P4-01-15: Alteration of Y-box Binding Protein-1 Expression Modifies the Response to Endocrine Therapy in Estrogen Receptor Positive Breast Cancer.

Abstract

Abstract Y-box binding protein-1 (YB-1) plays an important role in tumor progression and drug resistance. This study examined whether YB-1 is involved in the alteration of response to endocrine therapy in ER-positive breast cancer cells. MCF7 cells that stably expressed YB-1 (MCF7-YB-1) and vector control cells (MCF7-vector) were established. These cells were used to analyze the expression of the factors related to the ER and growth factor receptor signaling pathways, response to the antiestrogens (tamoxifen and fulvestrant), and estrogen responsive element (ERE) activity.
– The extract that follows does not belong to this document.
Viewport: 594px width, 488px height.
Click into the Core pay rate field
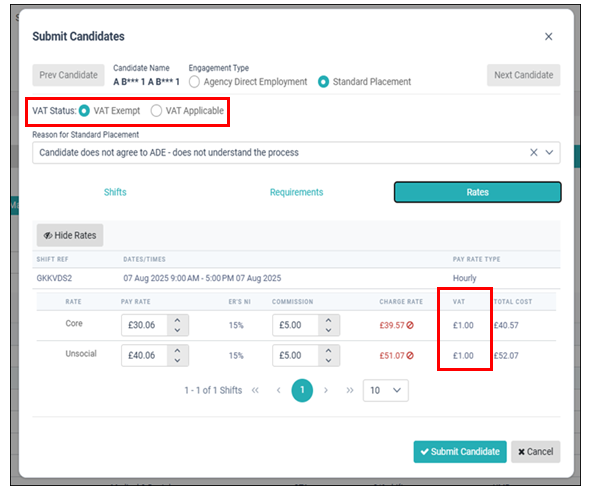point(144,325)
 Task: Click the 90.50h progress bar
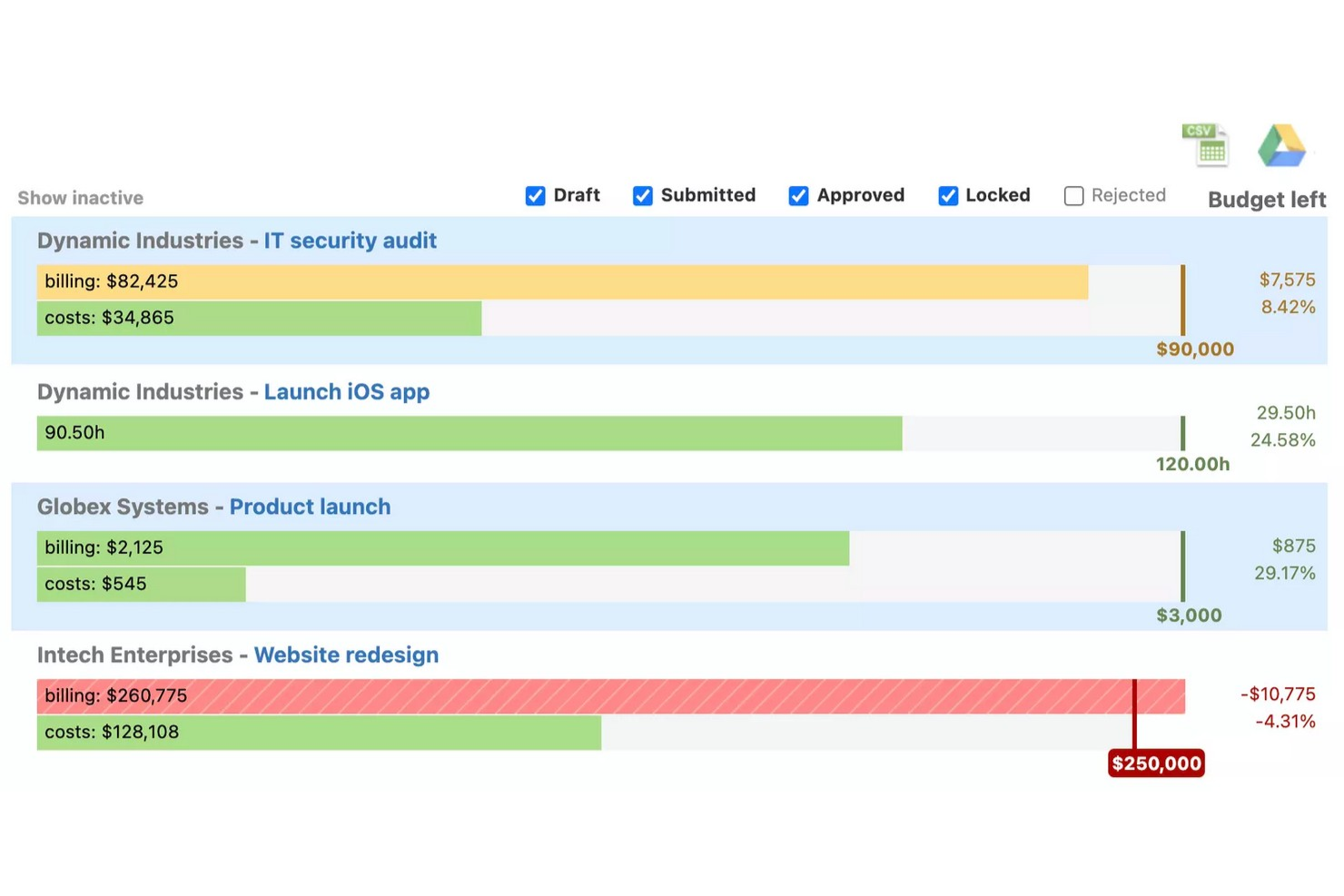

The effect of knocking down endogenous YB-1 expression was tested in wild-type MCF7 cells. In addition, the expression of the YB-1 and the factors related to the ER and growth factor receptor signaling pathways were evaluated in the clinical breast cancers treated with preoperative chemotherapy. The expression of HER2, AIB1, p-Erk and c-Myc were increased in the MCF7-YB-1 cells. In contrast, knocking down of YB-1 decreased the expression of these factors, but increased the expression of ERα in the wild-type MCF7 cells. Furthermore, sensitivity to antiestrogens was decreased in the MCF7-YB-1 in comparison to those in the MCF7-vector cells. In the MCF7-YB-1 cells, the expression levels of p-Erk and c-Myc were continuously upregulated when the cells were treated either with tamoxifen or fulvestrant. The ERE activity was decreased in the MCF7-YB-1 cells in comparison to the MCF7-vector cells, and the ERE activity of the MCF7-YB-1 cells was inhibited by fulvestrant at a lower concentration than that which inhibited the ERE activity of the MCF7-vector cells. In the ER-positive clinical breast cancers treated with preoperative chemotherapy, significantly more of the specimens that showed increased or positive nuclear YB-1 expression after the chemotherapy were positive for HER2 expression. These data suggest that alteration of YB-1 may modify the crosstalk between the ER pathway and HER2 pathway in ER-positive breast cancer cells, and consequently may alter the response to endocrine therapy in these cells. Citation Information: Cancer Res 2011;71(24 Suppl):Abstract nr P4-01-15.